EXERCISE PROMPT →
Using the data that follows, return exactly the lines from the one that contains "You are a computer-use" through the one that contains "Instruction: Open the Help dropdown menu", ends included.

GIVEN DATA →
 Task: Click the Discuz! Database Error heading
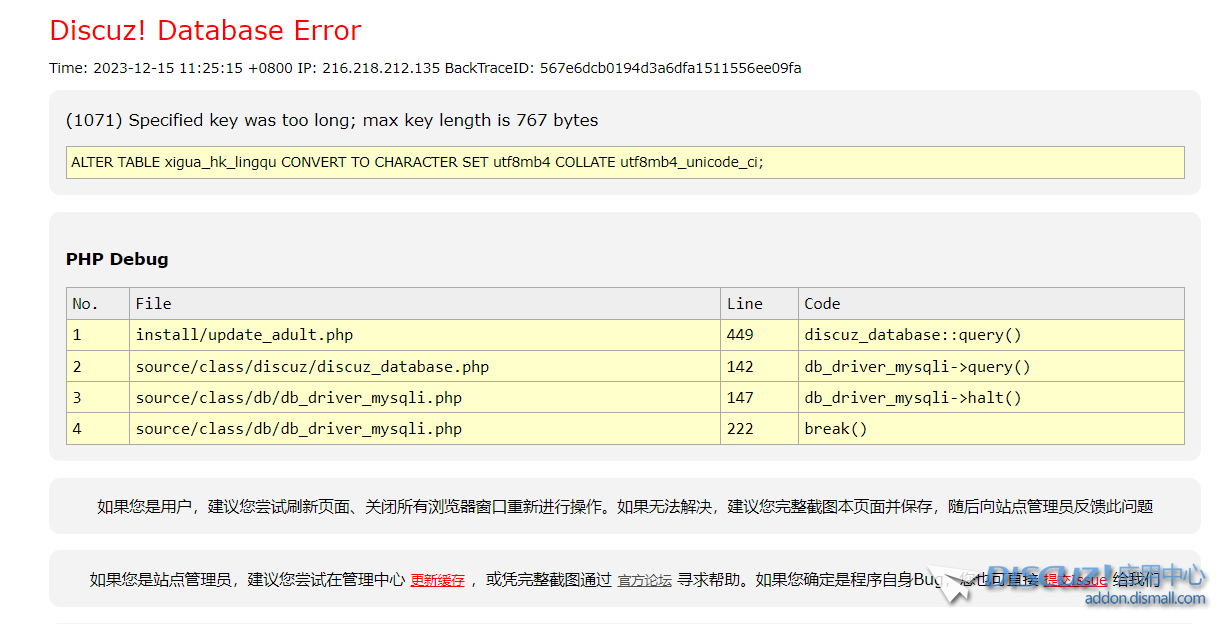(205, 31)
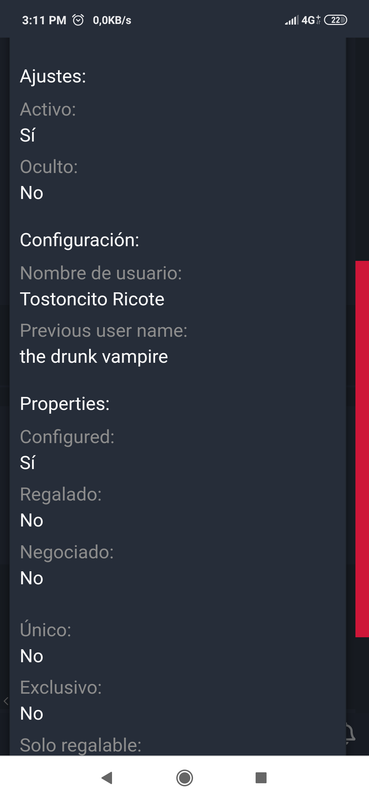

...

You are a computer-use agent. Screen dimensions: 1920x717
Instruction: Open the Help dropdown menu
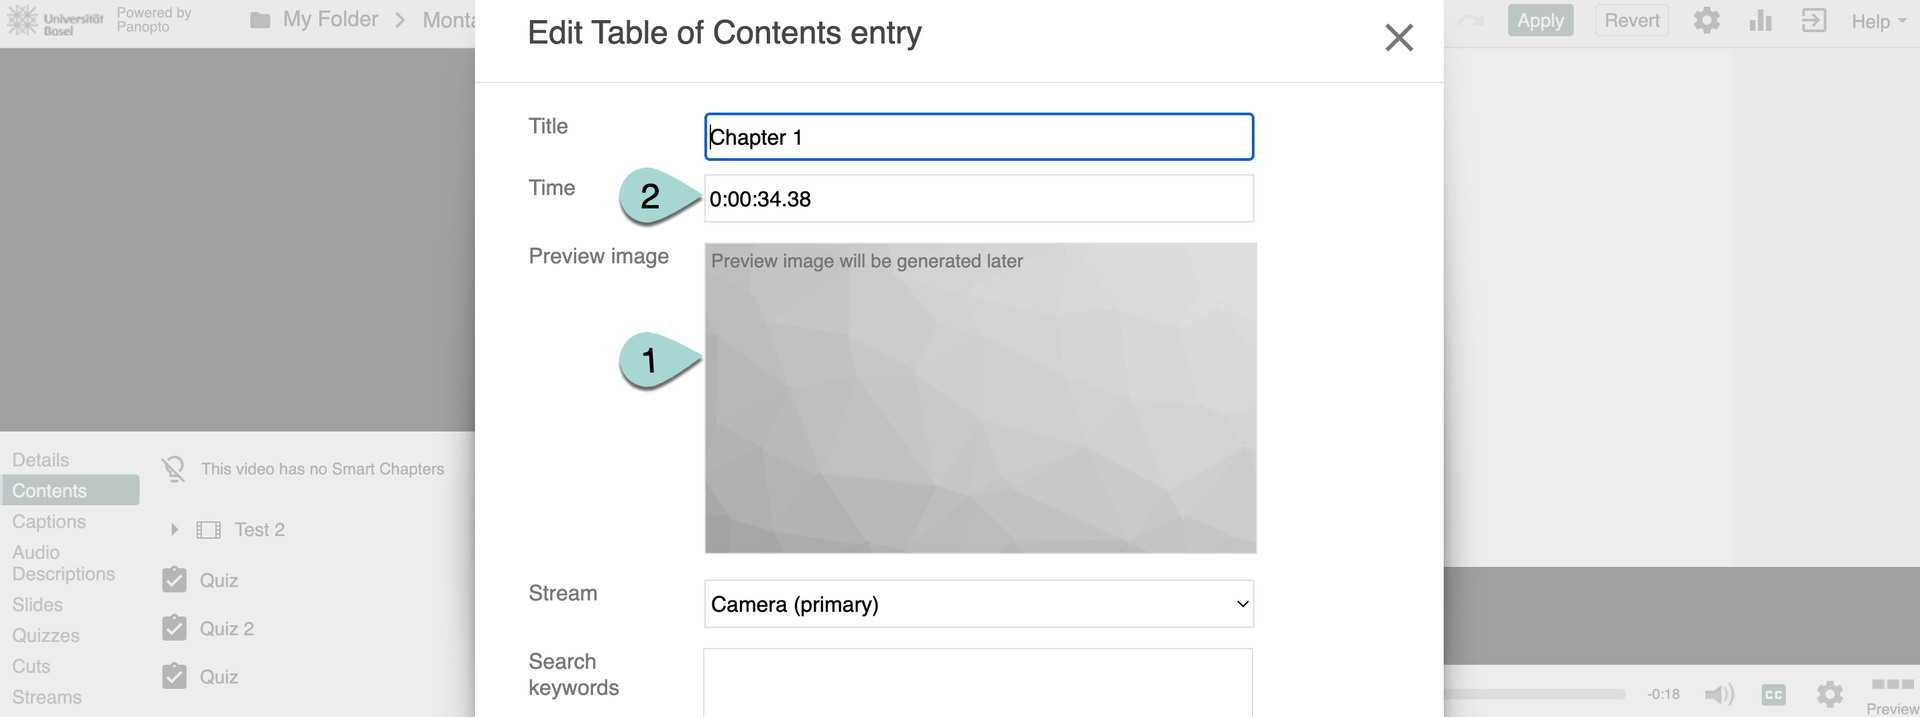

==

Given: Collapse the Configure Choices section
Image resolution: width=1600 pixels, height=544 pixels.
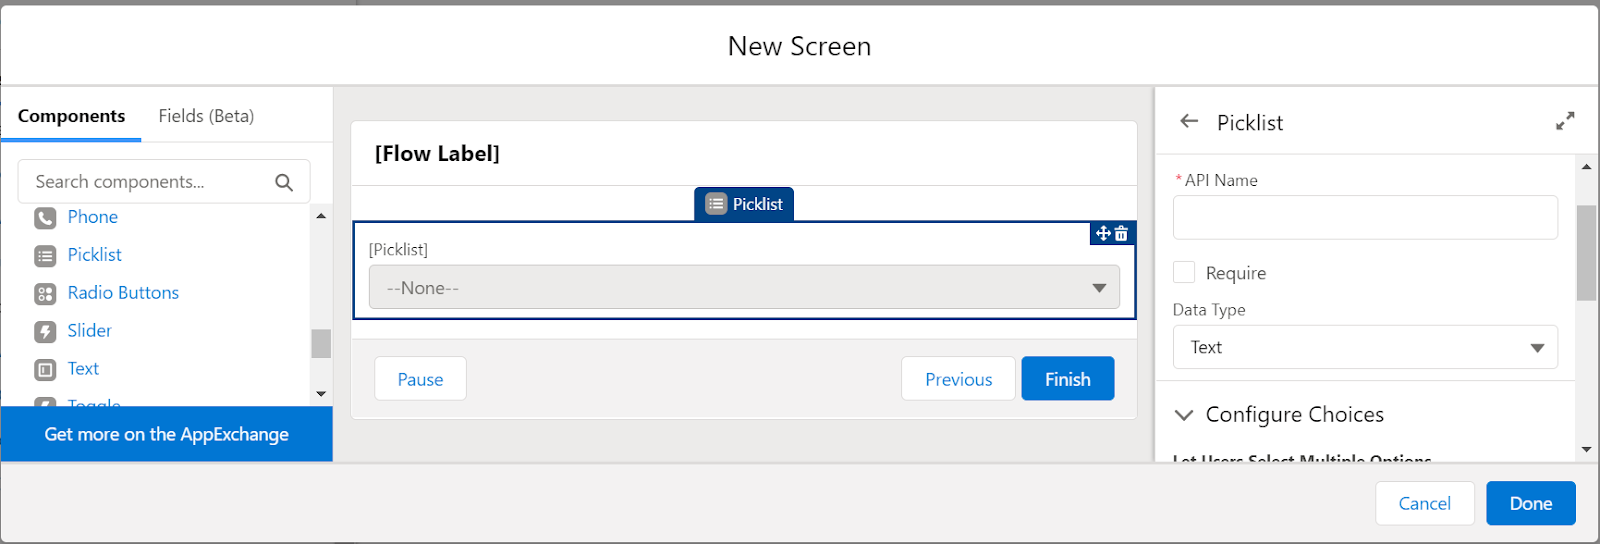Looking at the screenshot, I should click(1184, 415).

RESULT FOR THIS EXERCISE →
You are a computer-use agent. Screen dimensions: 1920x717
Instruction: Open the Help dropdown menu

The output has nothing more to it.